To the author(s) of the press release for Tim Lee’s second solo exhibition:

I object to your press release. Although I doubt you are trying to be offensive, and are, in fact, simply moving along the well-worn groove of pompous and meaningless promotional art writing, I feel moved to object.
You are just doing your job and I’m sure that you are well rewarded by displaying your ability to “talk the talk.” But please give your audience some respect. We are not all so weak-minded and conformist as to be dazzled by a few hyphens, slashes and parentheses.
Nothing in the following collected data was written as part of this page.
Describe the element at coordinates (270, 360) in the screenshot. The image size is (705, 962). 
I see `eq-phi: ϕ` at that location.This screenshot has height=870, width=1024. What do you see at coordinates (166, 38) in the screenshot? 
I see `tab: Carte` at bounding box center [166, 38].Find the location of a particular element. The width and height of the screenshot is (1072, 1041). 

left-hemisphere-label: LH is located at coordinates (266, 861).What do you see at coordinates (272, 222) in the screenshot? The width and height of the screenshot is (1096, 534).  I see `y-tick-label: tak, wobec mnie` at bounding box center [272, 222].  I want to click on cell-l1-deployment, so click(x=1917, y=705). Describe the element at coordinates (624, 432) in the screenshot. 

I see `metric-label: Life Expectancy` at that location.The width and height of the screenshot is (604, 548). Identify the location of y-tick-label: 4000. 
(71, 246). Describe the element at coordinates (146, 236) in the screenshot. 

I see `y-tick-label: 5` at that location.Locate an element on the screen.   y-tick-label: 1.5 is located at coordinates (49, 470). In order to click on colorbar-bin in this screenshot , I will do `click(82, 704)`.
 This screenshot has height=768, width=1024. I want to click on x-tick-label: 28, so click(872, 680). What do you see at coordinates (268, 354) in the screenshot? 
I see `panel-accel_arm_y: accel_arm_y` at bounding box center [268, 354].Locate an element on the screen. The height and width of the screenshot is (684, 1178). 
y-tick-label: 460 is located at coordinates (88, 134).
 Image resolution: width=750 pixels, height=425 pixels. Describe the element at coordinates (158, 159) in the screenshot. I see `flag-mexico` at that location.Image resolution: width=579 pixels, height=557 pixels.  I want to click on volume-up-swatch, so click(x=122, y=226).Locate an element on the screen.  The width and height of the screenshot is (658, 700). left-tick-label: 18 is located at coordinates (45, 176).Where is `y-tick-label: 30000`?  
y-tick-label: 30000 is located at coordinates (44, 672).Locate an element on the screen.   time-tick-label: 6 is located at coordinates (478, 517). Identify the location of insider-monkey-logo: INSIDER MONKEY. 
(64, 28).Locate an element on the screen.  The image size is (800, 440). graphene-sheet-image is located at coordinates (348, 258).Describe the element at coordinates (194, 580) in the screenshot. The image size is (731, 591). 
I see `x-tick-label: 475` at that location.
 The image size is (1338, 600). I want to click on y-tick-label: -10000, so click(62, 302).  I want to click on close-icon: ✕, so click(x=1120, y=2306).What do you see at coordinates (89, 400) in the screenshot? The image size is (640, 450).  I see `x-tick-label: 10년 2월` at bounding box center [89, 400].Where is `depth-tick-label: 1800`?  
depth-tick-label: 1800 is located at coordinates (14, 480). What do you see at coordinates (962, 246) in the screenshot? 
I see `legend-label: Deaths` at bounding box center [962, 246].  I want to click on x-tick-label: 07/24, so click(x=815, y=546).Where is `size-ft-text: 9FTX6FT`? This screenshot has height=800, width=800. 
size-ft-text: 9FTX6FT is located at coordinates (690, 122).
If you cannot write about Tim Lee’s work without phrases like “the loose confines of an artistic-social laboratory/studio experiment” or “combines the templates of varying artistic entities,” then I suggest you take a closer look and not worry so much about employing empty phrases whose purpose is to bewilder, whilst conveying your trendy vocabulary and impressive academic pedigree. I have an impressive academic pedigree too, so I can decipher what you’re saying. But do we have to talk in our own language like this? Or can we just talk?
I know what the purpose of a press release is and that it is not an analytical piece of writing, a critique, or an investigation. It is a description, designed to lure a large audience, preferably one that will further the artist’s (and gallerist’s) career. Fine. You don’t need to promise radical revelations (a deepened understanding of flattened philosophies?) or recycle tired sound bytes (ah- so the art world again weeps for the false promise of social revolution). I ask you to cease such irresponsibility. The artist, your audience, and your integrity deserve at least that.